With no warning, he set the camera down and rejoined the object of his morning play, a cardboard box delivered by the UPS man, its surfaces scribbled with markers and crayons, its sides perforated by a jabbing pen. Poke, he cried with each piercing. A week passed before I held the camera again. Unnoticed by either of us, our boy had finished snapping the roll’s pictures.


My son had reached the cusp of a new brand of play. Much of his day was still occupied by frenzies of sprinting and leaping and box-stabbing mayhem, but now these bursts were interspersed with calmer, more intense interludes. Stretched out across the floor or kneeling beside the coffee table, he’d hunker down at eye level with his trains or cars or plastic animals. With a surprising delicacy, he positioned these toys, and as he maneuvered them, his perspective shifting as he framed the scenes in alternating points of view, he mumbled scenarios, serious-toned narratives that made me realize I wasn’t the only one weaving stories under our roof.

With him thus engaged, I became free to settle near him, a witness to his initial forays into the realms of projection and reaction, the playacting of fictional landscapes and future relationships. These were the kinds of moments I wished I could capture on video, his first teetering steps in a lifelong crusade of trying to make sense of his world. And if he’d let me, I’d glide my fingertip across the flyaway strands of his curls, content to sit still and silent and tether my ramshackle, somewhat inelegant existence to such a beautifully fragile moment.

 

Another Saturday at the creekside trail. A new layer of snow coated the ground. The windshield intensified what little warmth the sun offered. I turned off the engine and cracked the window to listen to the water’s rush. In the backseat, my boy was preoccupied with the ice scraper. He ran the bristles across his palm then under his chin, and I used this moment of repose to open the stiff photo envelope I’d just picked up from the drugstore.

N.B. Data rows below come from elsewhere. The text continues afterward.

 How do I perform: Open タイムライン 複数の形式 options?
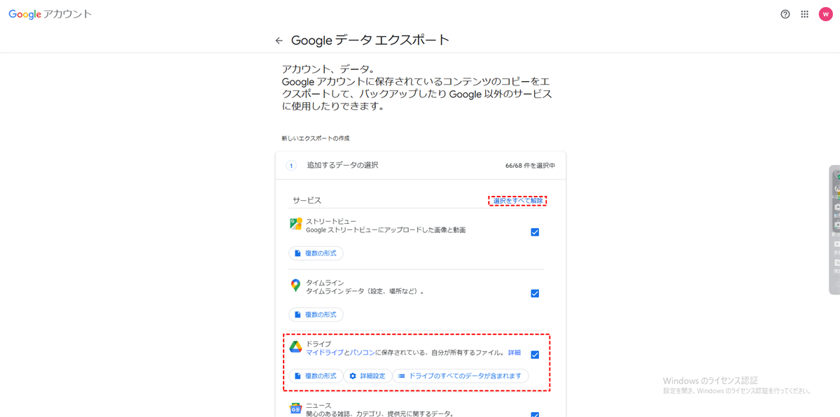[x=316, y=315]
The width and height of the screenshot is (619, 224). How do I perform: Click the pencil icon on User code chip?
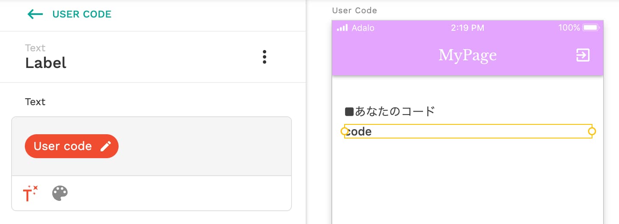(x=105, y=146)
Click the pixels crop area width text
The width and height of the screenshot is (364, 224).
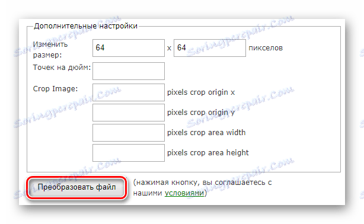tap(206, 133)
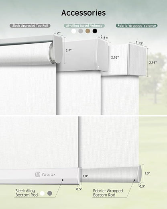Image resolution: width=167 pixels, height=209 pixels.
Task: Select the white Al-Alloy valance color swatch
Action: point(74,31)
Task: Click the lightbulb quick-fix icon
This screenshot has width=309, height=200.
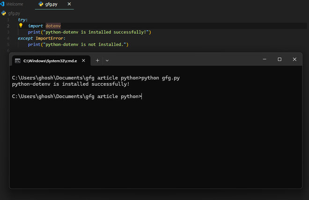Action: coord(21,26)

There was a nice shot of his mother and me. A skewed picture of our steps that made them seem absolutely mountainous. Distorted close-ups of his trains. And then there were the confusing ones, blurry images I held one way, then another
. . . close . . . then back . . . all in an effort to decipher what I was looking at.

I returned the pictures to the envelope and gathered the video camera I’d set on the passenger seat. With the carrying case slung over my shoulder, I helped my boy climb from the car. It’s cold, he observed as I pulled his cap snug over his ears. When we reached the gravel trail, I let go of my boy’s mittened hand and readied the camera. These days of simple wonders would soon fade, and I felt compelled to capture part of them, to steal them away from a past that disappeared quicker than the sticks we threw into the creek’s deceptively swift waters.

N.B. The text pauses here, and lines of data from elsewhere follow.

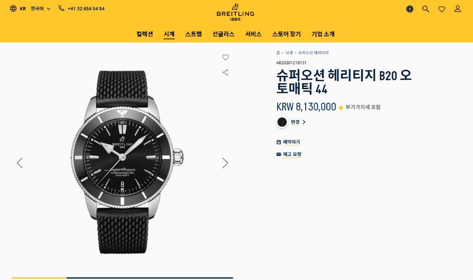Click the globe region icon
The image size is (473, 280).
click(13, 8)
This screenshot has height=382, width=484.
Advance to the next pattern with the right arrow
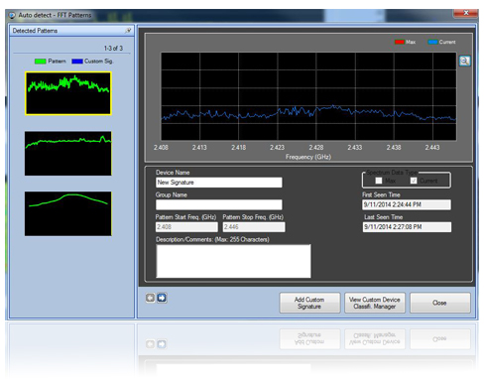162,298
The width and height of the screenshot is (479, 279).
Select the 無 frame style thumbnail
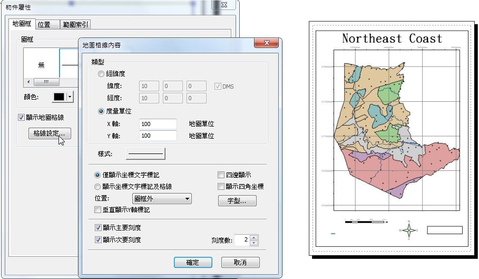tap(41, 65)
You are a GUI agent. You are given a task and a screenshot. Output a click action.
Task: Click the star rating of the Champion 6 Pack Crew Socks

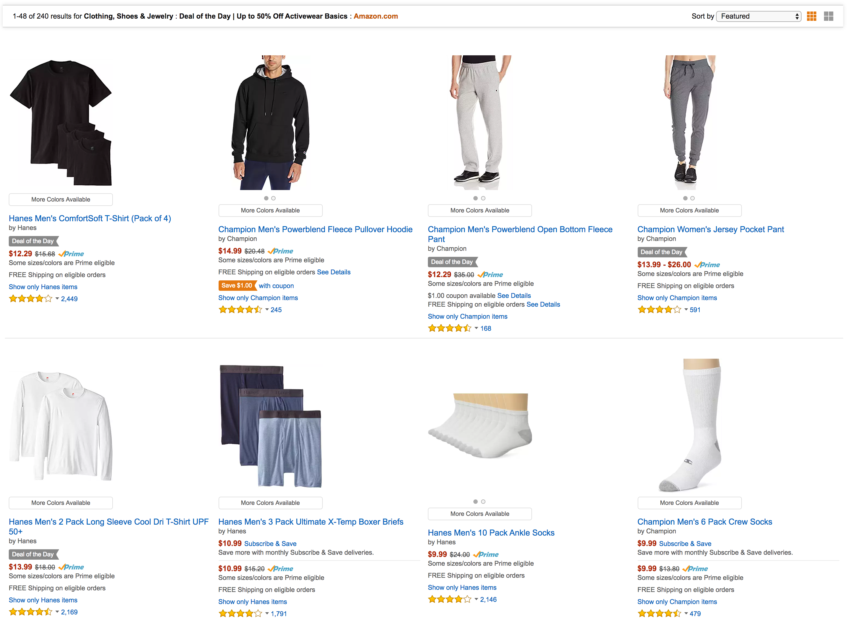(659, 613)
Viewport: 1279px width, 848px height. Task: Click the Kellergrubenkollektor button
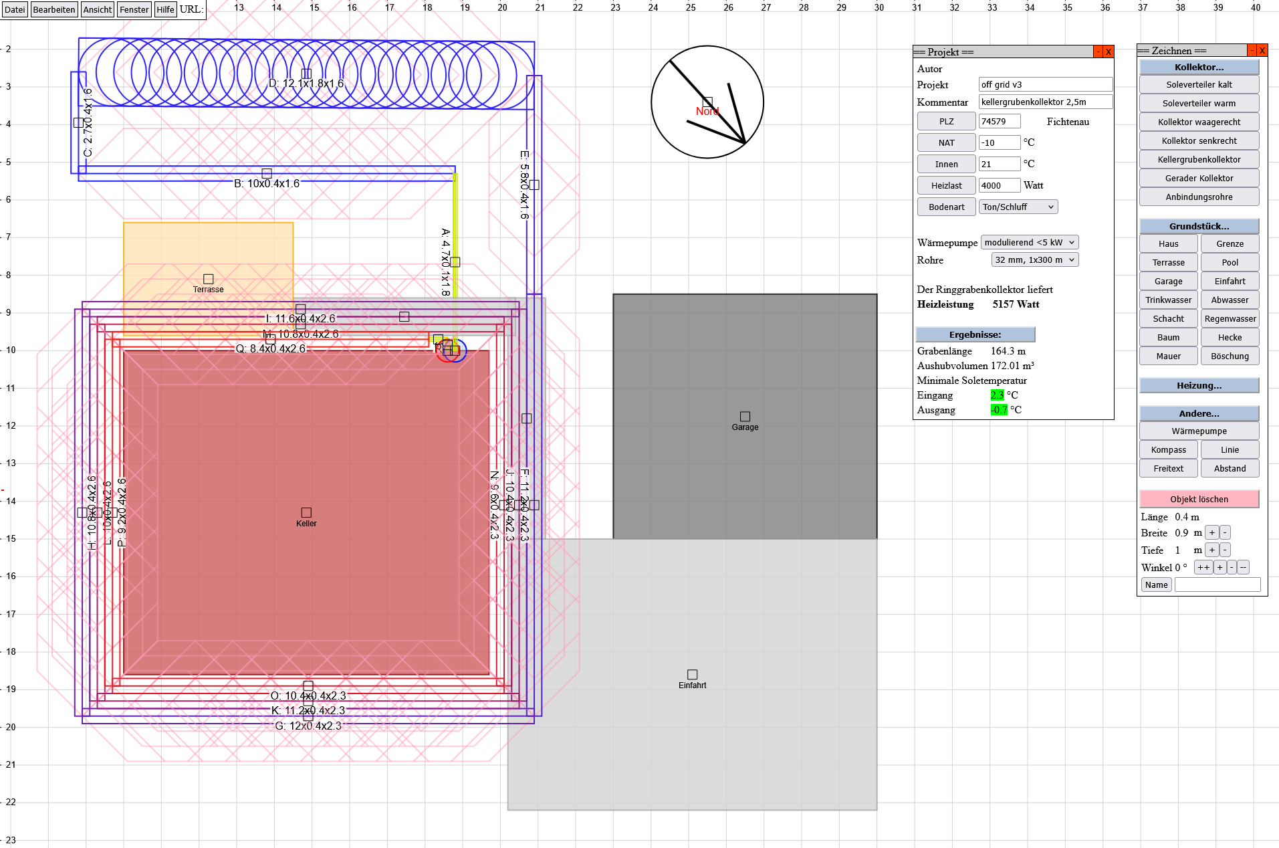pos(1199,160)
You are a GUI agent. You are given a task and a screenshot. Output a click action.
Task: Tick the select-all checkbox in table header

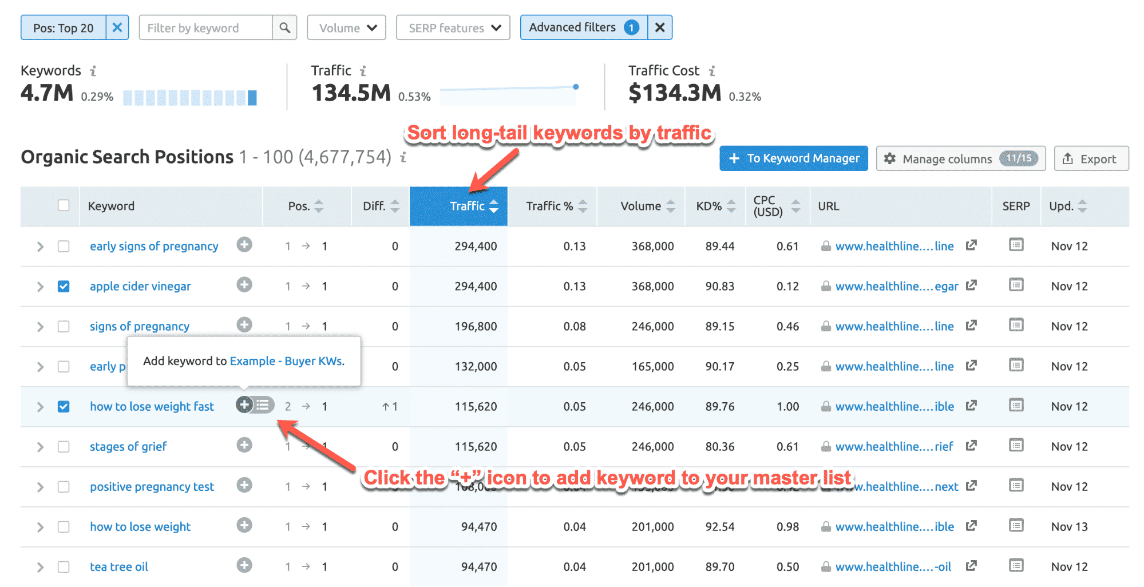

My son trundled ahead, and I hustled to capture him in the viewfinder, the shadow of the split-rail fence like a mask across his eyes. It’s cold, he repeated, only now he was smiling. The viewfinder’s image jerked as I hustled to keep pace, but the trail’s ruts and the split perspective of my eyes and the viewfinder’s captured scene robbed my steps of any grace.

I crouched on the other side of the chain and framed my son. He latched on, but gone was the previous week’s do-or-die intensity, his clanging today delivered more out of duty than glee. He released the chain and considered me, his breath pluming before his face. He picked up a nearby stick and walked down the path, whacking tree trunks and mowing down a swath of tan, scraggly weeds.

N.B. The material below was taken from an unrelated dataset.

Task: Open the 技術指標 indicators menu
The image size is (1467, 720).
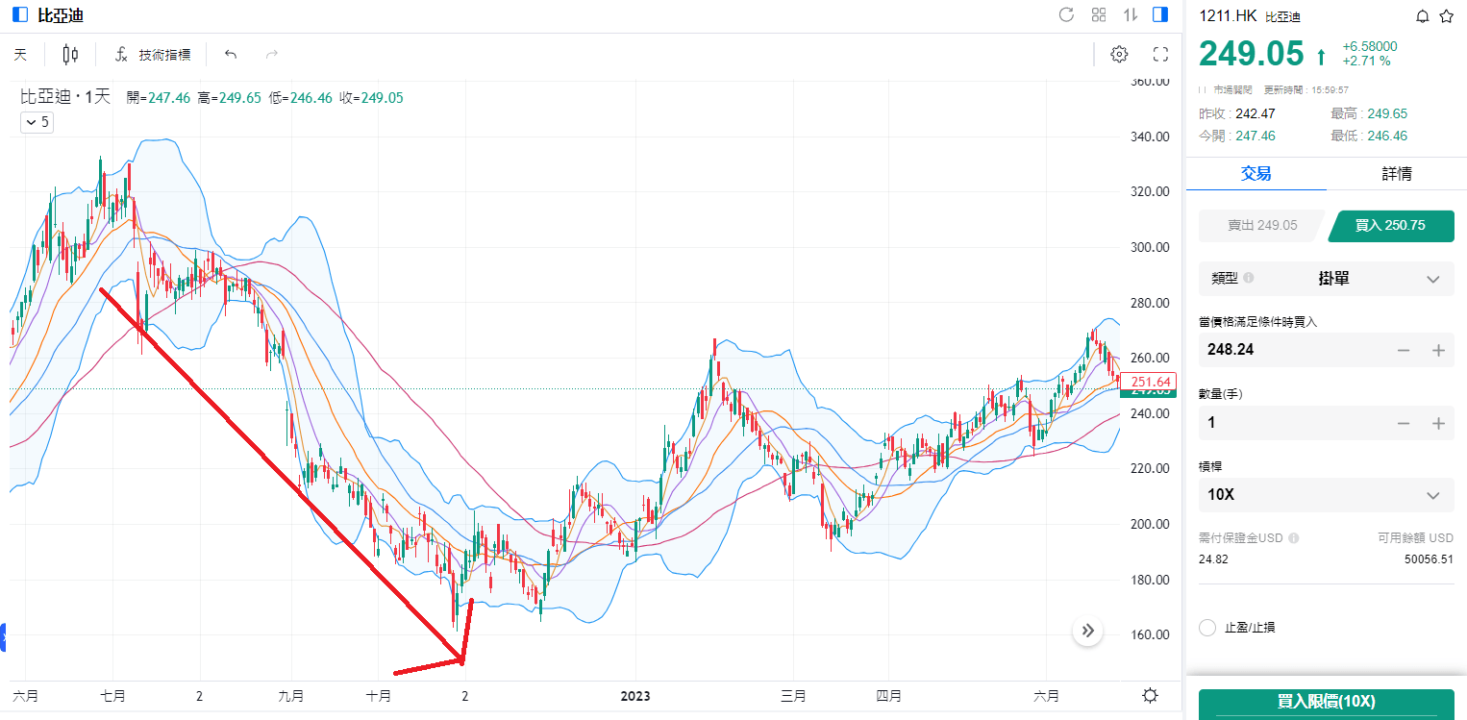Action: [153, 55]
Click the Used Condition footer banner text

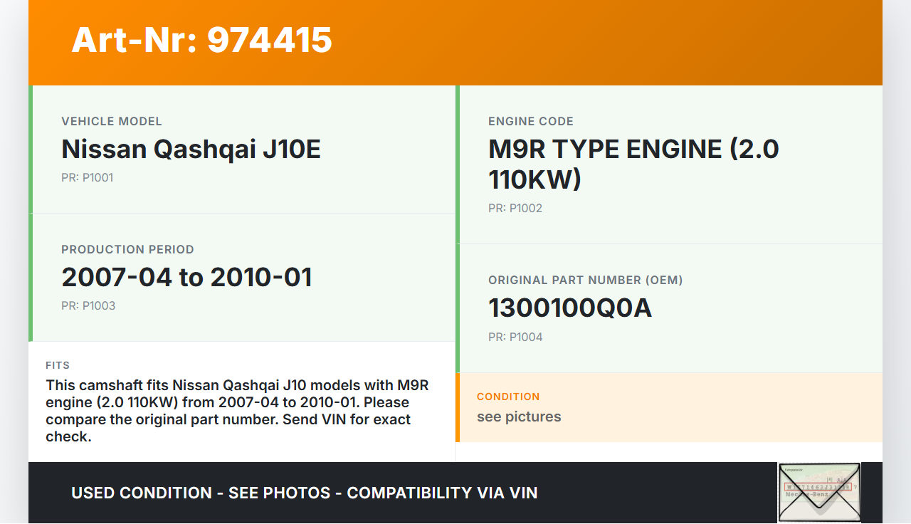(304, 493)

He stopped when I called his name. I held the camera, the scene witnessed from three unique angles. Unlike my writing or my son’s playtime scenarios, there were no easily culled absolutes lingering beneath the surface, no tidy resolutions waiting to be plucked from the frigid air, yet I sensed a hint of truth – however vague and elusive – lay triangulated between our separate takes of this shared moment. As I approached, I encouraged him to wave. Goodbye, he said. With a button push, the viewfinder faded to black. My son turned and ran, his stick leaving a trail through the snow. Come Daddy! he cried. I zipped the camera back into its case and set out after him. How lovely, to have nor want any other choice than to follow in his wake.